- [Text]:
──────────────────────────────

Gibt es jemanden, der die Geschichte um Hamlet nicht kennt? Selbst wer William Shakespeares Werk nie gelesen hat, kennt zumindest die berühmten Zitate: Die Frage nach dem Sein oder Nichtsein (To be, or not to be: that is the question), die Aussage um den verfaulenden Zustand des Staates Dänemark (Something is rotten in the state of Denmark) und der Hinweis auf die Schwachheit, deren Name Weib ist (Frailty, thy name is woman!).

Das Stück basiert auf einer viel älteren Geschichte, die Ende des 15. und Anfang des 16. Jahrhunderts in London sehr beliebt war und auf diesem Wege auch William Shakespeare zu Ohren kam.
Hamlet ist Prinz von Dänemark. Sein Vater (ebenfalls ein Hamlet) ist gestorben und seine Mutter, Gertrude, hat in höchst unziemlicher Hast nur einen Monat nach der Beerdigung den Bruder ihres verstorbenen Mannes, Claudius, geheiratet. Hamlet, der den Verlust des Vaters längst nicht verwunden hat, ist empört und verletzt. Als ihm dann noch der Geist seines Vaters erscheint und klar wird, dass sein Onkel den Bruder schändlich vergiftet hat, ist es ganz aus. Hamlet schwört Rache. Er beschließt, sich verrückt zu stellen und dem Onkel den Garaus zu machen. Doch Hamlet ist ein junger Mann und Student, gut mit Worten und dem Degen im Wettbewerb, aber längst nicht so kaltblütig und habgierig wie sein Onkel. Als er die Gelegenheit hat, Claudius alleine aufzulauern, zögert Hamlet und übt keine Rache. Da er aber Onkel und Mutter im Rahmen eines inszenierten Schauspiels bloßgestellt hat, will Claudius nun auch noch Hamlet loswerden. Und so nimmt das Unglück seinen Lauf und die Beteiligten sterben wie die Fliegen. Am Ende überleben nur Hamlets Freund Horatio und Fontinbras, Neffe des benachbarten und konkurrierenden Königreichs Norwegen, um von Hamlets tragischem Schicksal zu berichten.

──────────────────────────────

- [Ziel 1]:
Prüfe anhand des Textes über Hamlet, ob die Aussagen (a), (b) und (c) zutreffen, und antworte jeweils mit Ja oder Nein samt den entscheidenden Worten des Textes als wörtlichem Zitat: (a) Gertrude heiratete Claudius einen Monat nach der Beerdigung ihres Mannes. (b) Als Hamlet Claudius allein auflauern kann, nimmt er sofort Rache. (c) Horatio gehört zu den Überlebenden am Ende des Stücks.
Text und Datensätze hängen inhaltlich nicht miteinander zusammen.

- [Gespeicherte Datensätze]:
──────────────────────────────

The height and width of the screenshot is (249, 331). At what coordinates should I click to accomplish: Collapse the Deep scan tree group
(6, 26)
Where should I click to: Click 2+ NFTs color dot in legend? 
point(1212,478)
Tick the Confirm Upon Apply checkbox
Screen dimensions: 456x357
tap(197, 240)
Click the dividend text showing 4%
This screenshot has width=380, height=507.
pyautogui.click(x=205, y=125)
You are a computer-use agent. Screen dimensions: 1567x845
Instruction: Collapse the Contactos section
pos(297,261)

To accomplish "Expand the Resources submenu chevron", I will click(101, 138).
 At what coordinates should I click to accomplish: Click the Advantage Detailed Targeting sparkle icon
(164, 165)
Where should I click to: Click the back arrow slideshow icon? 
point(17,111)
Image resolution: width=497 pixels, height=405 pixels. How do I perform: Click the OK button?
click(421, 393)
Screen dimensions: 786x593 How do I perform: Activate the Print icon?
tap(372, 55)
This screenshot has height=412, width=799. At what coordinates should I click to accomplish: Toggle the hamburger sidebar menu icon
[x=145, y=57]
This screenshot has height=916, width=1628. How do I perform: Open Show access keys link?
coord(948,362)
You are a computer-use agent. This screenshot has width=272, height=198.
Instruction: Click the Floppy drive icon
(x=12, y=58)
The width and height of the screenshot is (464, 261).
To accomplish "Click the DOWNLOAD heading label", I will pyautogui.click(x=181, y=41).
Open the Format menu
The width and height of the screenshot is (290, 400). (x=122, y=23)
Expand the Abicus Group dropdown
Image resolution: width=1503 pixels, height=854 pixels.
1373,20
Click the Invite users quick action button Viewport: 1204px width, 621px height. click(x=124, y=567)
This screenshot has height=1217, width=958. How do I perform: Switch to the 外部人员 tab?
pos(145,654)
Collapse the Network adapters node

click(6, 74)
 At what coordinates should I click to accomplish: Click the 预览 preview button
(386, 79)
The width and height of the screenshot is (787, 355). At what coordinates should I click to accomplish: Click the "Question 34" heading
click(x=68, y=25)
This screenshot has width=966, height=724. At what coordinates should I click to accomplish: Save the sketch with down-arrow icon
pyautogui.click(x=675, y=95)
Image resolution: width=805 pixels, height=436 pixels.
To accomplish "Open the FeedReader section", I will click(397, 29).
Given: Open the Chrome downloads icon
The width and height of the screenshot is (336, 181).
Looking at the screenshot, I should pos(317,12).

──────────────────────────────

- [Ziel 2]:
Tausche in den Datensätzen, beginnend mit der Zeile mit „Where should I click to: Click the“ bis einschließlich der Zeile mit „Click the Invite“, „How do I perform“ gegen „What should I do to“ aus. Gib nur diese Zeilen wieder und lass alles andere unverändert.

- [Schriftliche Antwort 1]:
(a) Ja: „nur einen Monat nach der Beerdigung den Bruder ihres verstorbenen Mannes, Claudius, geheiratet“
(b) Nein: „zögert Hamlet und übt keine Rache“
(c) Ja: „Am Ende überleben nur Hamlets Freund Horatio und Fontinbras“

- [Schriftliche Antwort 2]:
Where should I click to: Click the back arrow slideshow icon? 
point(17,111)
Image resolution: width=497 pixels, height=405 pixels. What should I do to: Click the OK button?
click(421, 393)
Screen dimensions: 786x593 What should I do to: Activate the Print icon?
tap(372, 55)
This screenshot has height=412, width=799. At what coordinates should I click to accomplish: Toggle the hamburger sidebar menu icon
[x=145, y=57]
This screenshot has height=916, width=1628. What should I do to: Open Show access keys link?
coord(948,362)
You are a computer-use agent. This screenshot has width=272, height=198.
Instruction: Click the Floppy drive icon
(x=12, y=58)
The width and height of the screenshot is (464, 261).
To accomplish "Click the DOWNLOAD heading label", I will pyautogui.click(x=181, y=41).
Open the Format menu
The width and height of the screenshot is (290, 400). (x=122, y=23)
Expand the Abicus Group dropdown
Image resolution: width=1503 pixels, height=854 pixels.
1373,20
Click the Invite users quick action button Viewport: 1204px width, 621px height. click(x=124, y=567)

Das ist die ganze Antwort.